A qualcuno potrà apparire banale, ma entrambe queste attività che arricchiscono la mia quotidianità più recente, il lavoro a crochet e la scrittura, nella mia testa e nelle mie mani procedono di pari passo con grande sinergia: forse perché entrambe, sia pure nel pieno rispetto di quelle che sono le loro intrinseche specificità, hanno tanto in comune. In primis la capacità di costringermi a fare un sistematico esercizio di pazienza: la frettolosità nello scrivere così come nell’uncinettare porta spesso a prodotti lacunosi, non eseguiti nella maniera ottimale, almeno secondo me. Fare e disfare una riga di lavoro così come editare ciò che hai già scritto o addirittura riscriverlo ex novo; rimandare il prosieguo di quanto hai intrapreso alla giornata successiva, aspettando che l’ispirazione iniziale si tramuti finalmente in un punto particolare di rifinitura o nell’escamotage che ti fa concludere in maniera verosimile una scena; tutti step che ti consentono di impiegare quella forza creativa ottenendo qualcosa di concreto e tangibile, che sia una pagina di word relativa a un racconto o al capitolo di un romanzo, una borsa granny o uno dei miei scialli e stole.   E quindi ben vengano le soste forzate o procurate; ben vengano i dubbi di mollare tutto e fare altro se, poi, il traguardo da raggiungere è un prodotto finito, scrittorio o a crochet, in cui riesci davvero a trasmettere passione e amore, delineato poco per volta, a piccoli passi o punti che dir si voglia. Con la speranza di incontrare un interlocutore, potenziale compratore o lettore, in grado di apprezzare tutti i tuoi giochi di pensiero e quei percorsi mentali che ti hanno portata a creare qualcosa di unico e di speciale: un sassolino da conservare nella scatola dei ricordi, quel contenitore dove metti ogni cosa che ha contribuito a farti diventare quella che sei. Senza per questo mettere limiti “alla provvidenza” se continuare a crescere significherà, forse, in futuro sterzare all’improvviso lungo il tragitto per evitare di perderti per strada o quel che è peggio, perderti di vista.

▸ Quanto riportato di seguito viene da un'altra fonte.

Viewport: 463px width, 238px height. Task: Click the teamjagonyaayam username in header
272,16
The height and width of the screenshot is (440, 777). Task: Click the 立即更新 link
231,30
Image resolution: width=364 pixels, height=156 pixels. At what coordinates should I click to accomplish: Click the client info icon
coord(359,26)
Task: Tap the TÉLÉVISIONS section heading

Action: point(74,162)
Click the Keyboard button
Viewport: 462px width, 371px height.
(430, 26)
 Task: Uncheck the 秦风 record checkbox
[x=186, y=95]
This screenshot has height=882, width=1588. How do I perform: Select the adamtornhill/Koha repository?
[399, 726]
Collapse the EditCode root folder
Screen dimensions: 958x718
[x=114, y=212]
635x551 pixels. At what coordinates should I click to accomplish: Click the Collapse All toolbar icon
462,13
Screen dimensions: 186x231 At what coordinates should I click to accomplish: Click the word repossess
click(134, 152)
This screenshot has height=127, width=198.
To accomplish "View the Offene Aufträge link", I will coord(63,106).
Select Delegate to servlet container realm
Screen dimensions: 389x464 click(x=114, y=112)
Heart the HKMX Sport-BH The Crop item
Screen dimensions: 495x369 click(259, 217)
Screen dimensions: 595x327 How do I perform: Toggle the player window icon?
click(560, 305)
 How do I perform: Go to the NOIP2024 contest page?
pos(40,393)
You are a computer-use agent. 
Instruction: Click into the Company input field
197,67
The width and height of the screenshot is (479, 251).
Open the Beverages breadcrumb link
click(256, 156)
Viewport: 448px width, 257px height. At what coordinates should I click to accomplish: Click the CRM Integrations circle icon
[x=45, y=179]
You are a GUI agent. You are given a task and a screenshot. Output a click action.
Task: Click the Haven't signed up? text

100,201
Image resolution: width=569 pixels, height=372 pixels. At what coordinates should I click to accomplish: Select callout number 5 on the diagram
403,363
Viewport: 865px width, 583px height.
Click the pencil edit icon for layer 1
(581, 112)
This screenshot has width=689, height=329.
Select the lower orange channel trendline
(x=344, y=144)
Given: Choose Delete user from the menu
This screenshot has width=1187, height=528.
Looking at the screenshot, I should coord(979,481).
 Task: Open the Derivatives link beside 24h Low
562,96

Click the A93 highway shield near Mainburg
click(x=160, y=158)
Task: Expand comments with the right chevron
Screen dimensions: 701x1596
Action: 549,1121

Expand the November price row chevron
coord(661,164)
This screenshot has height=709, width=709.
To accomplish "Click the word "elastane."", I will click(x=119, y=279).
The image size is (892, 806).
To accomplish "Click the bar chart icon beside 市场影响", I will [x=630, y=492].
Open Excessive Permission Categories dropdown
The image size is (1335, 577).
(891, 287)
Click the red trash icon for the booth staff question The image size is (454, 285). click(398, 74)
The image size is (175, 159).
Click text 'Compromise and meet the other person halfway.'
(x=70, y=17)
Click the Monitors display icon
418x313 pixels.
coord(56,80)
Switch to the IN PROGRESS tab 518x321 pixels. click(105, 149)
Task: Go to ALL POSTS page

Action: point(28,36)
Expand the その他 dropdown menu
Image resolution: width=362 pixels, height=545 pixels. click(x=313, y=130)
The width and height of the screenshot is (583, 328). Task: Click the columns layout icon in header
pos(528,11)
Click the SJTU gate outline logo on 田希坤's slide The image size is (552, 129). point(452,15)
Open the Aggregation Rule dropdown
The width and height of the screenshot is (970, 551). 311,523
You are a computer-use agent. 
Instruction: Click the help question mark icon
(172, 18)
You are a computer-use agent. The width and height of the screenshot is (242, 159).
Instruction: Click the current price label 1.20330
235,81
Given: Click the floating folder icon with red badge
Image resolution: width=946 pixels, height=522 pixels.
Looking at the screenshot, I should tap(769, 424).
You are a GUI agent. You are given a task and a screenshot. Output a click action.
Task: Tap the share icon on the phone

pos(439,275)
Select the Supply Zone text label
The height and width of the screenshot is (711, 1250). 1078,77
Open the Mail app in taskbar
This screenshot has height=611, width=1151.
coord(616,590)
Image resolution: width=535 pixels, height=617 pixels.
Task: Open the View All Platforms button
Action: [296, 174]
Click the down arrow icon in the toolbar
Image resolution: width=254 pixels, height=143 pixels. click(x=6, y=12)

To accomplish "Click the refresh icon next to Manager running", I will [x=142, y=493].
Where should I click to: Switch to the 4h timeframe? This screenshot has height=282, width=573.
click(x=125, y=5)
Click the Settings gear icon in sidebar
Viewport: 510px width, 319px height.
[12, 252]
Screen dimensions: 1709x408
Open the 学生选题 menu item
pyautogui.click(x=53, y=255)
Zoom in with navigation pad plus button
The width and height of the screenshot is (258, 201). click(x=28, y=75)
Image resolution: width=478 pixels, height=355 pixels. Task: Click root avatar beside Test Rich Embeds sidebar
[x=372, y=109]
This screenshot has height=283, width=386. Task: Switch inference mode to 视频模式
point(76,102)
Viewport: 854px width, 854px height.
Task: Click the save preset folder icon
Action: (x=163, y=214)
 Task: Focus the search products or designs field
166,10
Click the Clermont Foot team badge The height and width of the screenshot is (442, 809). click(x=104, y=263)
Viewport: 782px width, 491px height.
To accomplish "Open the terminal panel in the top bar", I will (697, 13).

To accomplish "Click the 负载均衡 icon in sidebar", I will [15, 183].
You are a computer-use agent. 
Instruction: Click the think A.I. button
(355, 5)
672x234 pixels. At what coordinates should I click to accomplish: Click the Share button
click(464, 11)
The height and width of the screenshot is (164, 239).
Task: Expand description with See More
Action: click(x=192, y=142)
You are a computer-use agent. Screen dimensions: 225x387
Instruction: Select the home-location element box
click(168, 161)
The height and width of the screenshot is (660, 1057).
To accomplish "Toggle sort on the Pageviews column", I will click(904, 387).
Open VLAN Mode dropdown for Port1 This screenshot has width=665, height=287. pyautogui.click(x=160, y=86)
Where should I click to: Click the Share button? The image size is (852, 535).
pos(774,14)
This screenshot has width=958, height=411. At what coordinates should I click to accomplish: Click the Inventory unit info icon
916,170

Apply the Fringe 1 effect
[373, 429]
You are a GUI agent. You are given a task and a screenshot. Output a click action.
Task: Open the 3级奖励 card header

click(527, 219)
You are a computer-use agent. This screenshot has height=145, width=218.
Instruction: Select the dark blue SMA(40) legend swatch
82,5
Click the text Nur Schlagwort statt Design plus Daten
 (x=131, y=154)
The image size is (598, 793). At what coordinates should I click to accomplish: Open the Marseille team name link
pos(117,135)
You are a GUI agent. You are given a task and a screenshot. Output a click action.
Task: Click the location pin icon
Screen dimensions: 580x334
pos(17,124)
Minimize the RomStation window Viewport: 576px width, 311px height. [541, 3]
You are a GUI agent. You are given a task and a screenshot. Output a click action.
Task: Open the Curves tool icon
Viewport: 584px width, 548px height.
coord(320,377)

Lucia Guida, autrice, crocheteuse e docente, vi presenta anche il suo nuovo romanzo, “Come gigli di mare tra la sabbia”.

Michele è concierge in un palazzo d’epoca di una non bene identificata città di provincia. Per lui è punto d’orgoglio curare con grande scrupolo il buon andamento del condominio che a suo tempo gli hanno affidato e gestire con equilibro il microcosmo umano che lo popola. Con sua moglie occupa un piccolo attico di pertinenza del portierato. Al primo piano dell’edificio c’è Elena Valente, giovane segretaria in uno studio legale, assai efficiente nel lavoro ma pronta a sfuggire a qualsiasi legaccio di tipo affettivo. Al secondo piano vive Serena De Dominicis, blogger freelance, che si barcamena in un ménage familiare insoddisfacente. Al terzo piano abita Lina, affetta da demenza senile e gelosa di chiunque a suo avviso attenti alla sua pace coniugale. Alle storie di queste tre donne si intreccia quella di Elvira, moglie di Michele, donna estroversa e di cuore, che in passato ha sacrificato la propria femminilità per ridare dignità lavorativa al marito. Quattro gigli di mare, forti e tenaci, delicati all’apparenza ma dal profumo intenso che troveranno la forza di fiorire, ciascuno a suo modo e nel pieno rispetto della propria natura, con inaspettata vitalità e determinazione.